Con Fondazione Fiera Milano, con cui avevamo organizzato già alla fine di marzo l’invio di un convoglio di tir con beni di prima necessità e anche giocattoli e peluches per i bambini alla volta della Fiera di Varsavia e di Poznan destinati all’accoglienza dei profughi, abbiamo dato vita, insieme anche a Fiera di Parma e Federalimentare, a una raccolta fondi per la realizzazione e il reperimento di prodotti alimentari per le mense di Černivci e di Mostys’ka.
(La mensa allestita a Černivci)
Quindi non vi siete fermati nemmeno a Černivci…
Esatto, siamo presenti anche a Mostys’ka, una città non lontano da Leopoli, dove, come noto, arrivano molti sfollati. In questi giorni stiamo lavorando per raddoppiarne la capacità. Grazie, appunto, anche alle donazioni che stiamo ricevendo.
Per realizzare tutte queste attività servono anche molte persone.
Sì, per l’accoglienza in frontiera sono fondamentali i volontari che hanno preso anche dei giorni di ferie per poter essere presenti. A Černivci e Mostys’ka abbiamo trovato la disponibilità gratuita di tantissime persone del luogo, una dimostrazione della generosità di questo popolo. Ed è anche un bene che soprattutto nelle mense e nella distribuzione del cibo ci siano persone che parlino l’ucraino.
Più il tempo passa, più aumenta la situazione di difficoltà nelle persone che accogliete?
È inevitabile. Oggi c’è un problema molto importante relativo al cibo, basti pensare che il prezzo del pane è decuplicato o non si trova proprio. Quando inizierà la ricostruzione in Ucraina sicuramente il nostro impegno cambierà, ma sappiamo anche ci vorrà del tempo e che quindi non potremo andare via molto presto.
E nel frattempo state anche accogliendo i profughi ucraini che arrivano in Italia.

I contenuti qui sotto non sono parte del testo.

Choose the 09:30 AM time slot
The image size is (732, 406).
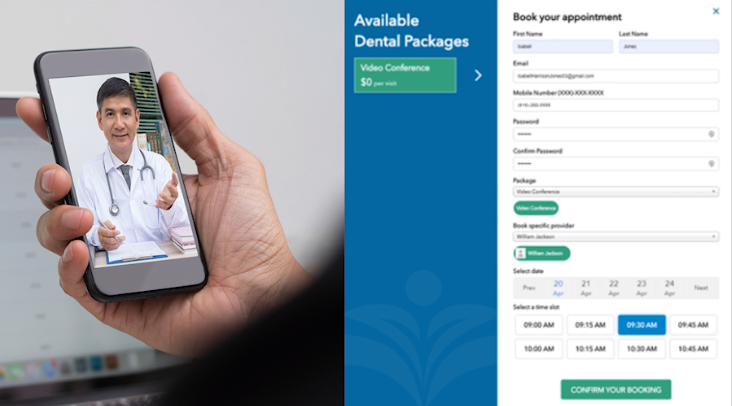pyautogui.click(x=641, y=325)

Sì, cerchiamo di offrire prima assistenza e orientamento ai profughi che arrivano in Stazione Centrale a Milano. Per questo è stato riaperto, insieme alla Protezione Civile comunale e all’Ats, l’hub del Sottopasso Mortirolo, dove vengono effettuati anche i tamponi per il Covid-19. Per quanti risultano negativi al test offriamo un’accoglienza temporanea in due centri che, grazie al supporto di Fastweb, Ikea Italia, Fondazione Mon Soleil, Samsung Electronics Italia, Studio legale Gattai, Minoli, Partners e Bticino, abbiamo aperto in zona – in via Sammartini e in via Stella – di modo che abbiano un aiuto per le pratiche burocratiche da sbrigare e nel caso un supporto psicologico per i traumi patiti: siamo abituati a vedere la guerra in televisione e non immaginiamo nemmeno i segni indelebili che può lasciare.
(Il centro di accoglienza in via Stella a Milano)
Continuano ancora ad arrivare tante persone?
Ne arrivano circa un centinaio al giorno. Molte pensavano che la guerra finisse presto, invece sta continuando. C’è chi arriva dopo settimane di viaggio, dopo aver transitato per altri Paesi europei: è molto importante poter offrire loro anche solo qualche giorno di accoglienza e supporto per potersi stabilizzare un attimo, specialmente nel caso delle famiglie con bambini.